Of course the movie isn’t a rich dramatic experience (it does smell like rich mahogany though). The movie is literally laughing at the idea of movies as rich, dramatic experiences. If you read about McKay, his history in Chicago co-founding the Uprights Citizens Brigade as a bomb-throwing improv and performance art troupe, you see that he’s a guy who loves deconstruct; he even took credit for naming the improv game “The Deconstruction” on a recent episode of the WTF Podcast. He loves to mess with preconceived notions of how a movie should look, and sound, and behave. Which is why McKay should remain in the Hollywood studio system despite the protests from some at the 92YTribeca last night who believe he needs to make a tiny Robert Altman-style indie. Would you ask James Bond to quit spying on the Russians and so he could do anti-Communist activism at a small non-profit organization? We need McKay, modern Hollywood’s cleverest saboteur, right where he is.

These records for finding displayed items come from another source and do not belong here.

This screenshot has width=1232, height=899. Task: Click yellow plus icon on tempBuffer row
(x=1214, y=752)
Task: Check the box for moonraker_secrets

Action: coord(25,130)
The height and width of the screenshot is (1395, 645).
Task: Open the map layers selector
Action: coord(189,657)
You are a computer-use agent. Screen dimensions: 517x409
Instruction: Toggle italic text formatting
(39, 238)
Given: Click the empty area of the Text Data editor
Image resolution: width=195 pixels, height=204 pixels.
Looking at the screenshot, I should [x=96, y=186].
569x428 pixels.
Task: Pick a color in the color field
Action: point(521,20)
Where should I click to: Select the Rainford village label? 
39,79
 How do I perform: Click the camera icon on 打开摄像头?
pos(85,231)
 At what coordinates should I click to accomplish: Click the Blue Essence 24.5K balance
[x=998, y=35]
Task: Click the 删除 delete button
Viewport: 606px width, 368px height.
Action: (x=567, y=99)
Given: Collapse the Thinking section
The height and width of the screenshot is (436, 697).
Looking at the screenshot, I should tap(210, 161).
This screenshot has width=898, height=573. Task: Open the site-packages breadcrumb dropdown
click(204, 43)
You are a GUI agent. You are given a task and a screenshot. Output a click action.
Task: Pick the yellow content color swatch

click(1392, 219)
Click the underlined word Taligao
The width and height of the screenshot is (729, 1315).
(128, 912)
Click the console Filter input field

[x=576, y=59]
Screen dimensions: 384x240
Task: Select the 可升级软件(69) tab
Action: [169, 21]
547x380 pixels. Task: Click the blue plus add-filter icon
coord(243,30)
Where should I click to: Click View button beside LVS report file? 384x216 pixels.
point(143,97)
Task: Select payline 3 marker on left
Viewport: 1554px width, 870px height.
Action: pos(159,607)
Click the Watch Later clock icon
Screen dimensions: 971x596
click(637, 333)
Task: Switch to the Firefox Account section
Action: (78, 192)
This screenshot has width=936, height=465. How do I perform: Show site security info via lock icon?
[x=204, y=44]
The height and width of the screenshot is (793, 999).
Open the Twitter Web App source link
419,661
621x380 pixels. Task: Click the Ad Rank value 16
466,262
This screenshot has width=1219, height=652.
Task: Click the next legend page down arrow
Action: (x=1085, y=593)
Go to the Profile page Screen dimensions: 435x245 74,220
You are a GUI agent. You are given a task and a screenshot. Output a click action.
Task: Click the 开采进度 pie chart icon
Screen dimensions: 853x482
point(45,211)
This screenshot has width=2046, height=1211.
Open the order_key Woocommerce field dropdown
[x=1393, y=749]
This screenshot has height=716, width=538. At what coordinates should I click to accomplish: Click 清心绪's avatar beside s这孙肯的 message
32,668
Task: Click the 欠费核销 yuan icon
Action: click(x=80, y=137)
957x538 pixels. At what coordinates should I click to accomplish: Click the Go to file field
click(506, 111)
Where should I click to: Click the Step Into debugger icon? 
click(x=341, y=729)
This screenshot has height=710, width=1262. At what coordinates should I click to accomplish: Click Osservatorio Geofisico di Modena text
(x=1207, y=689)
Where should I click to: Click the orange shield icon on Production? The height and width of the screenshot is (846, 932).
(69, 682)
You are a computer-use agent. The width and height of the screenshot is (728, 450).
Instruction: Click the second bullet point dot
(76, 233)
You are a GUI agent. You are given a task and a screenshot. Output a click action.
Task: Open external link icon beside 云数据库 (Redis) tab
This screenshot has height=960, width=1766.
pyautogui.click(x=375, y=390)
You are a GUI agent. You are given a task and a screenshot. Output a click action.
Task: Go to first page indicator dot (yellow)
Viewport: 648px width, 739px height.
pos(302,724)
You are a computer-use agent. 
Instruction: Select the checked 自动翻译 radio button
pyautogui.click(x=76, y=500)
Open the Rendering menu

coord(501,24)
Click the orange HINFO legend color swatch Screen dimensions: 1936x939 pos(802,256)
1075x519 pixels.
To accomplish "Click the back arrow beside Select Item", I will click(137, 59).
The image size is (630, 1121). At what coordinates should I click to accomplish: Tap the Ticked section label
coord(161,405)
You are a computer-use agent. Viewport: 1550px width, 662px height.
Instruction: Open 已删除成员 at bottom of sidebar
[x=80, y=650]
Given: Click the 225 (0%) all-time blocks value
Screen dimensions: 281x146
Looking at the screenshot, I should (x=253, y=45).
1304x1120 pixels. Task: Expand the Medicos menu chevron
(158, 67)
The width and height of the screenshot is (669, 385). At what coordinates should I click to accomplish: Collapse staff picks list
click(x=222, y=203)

Lorentzen wasn’t buying that either. “It’s a different and higher ambition to make art for a smaller audience that’s truer to certain values,” he said before asking “Does [“Anchorman”] really elevate anything beyond “Airplane!” or “Caddyshack” or “Wayne’s World?” At last, we agreed on something. No, “Anchorman” doesn’t do anything beyond stand comparison to maybe the three funniest comedies of the last thirty years. Being one of the funniest movies of our lifetime isn’t enough? As Brick Tamland said, I don’t know what we’re yelling about.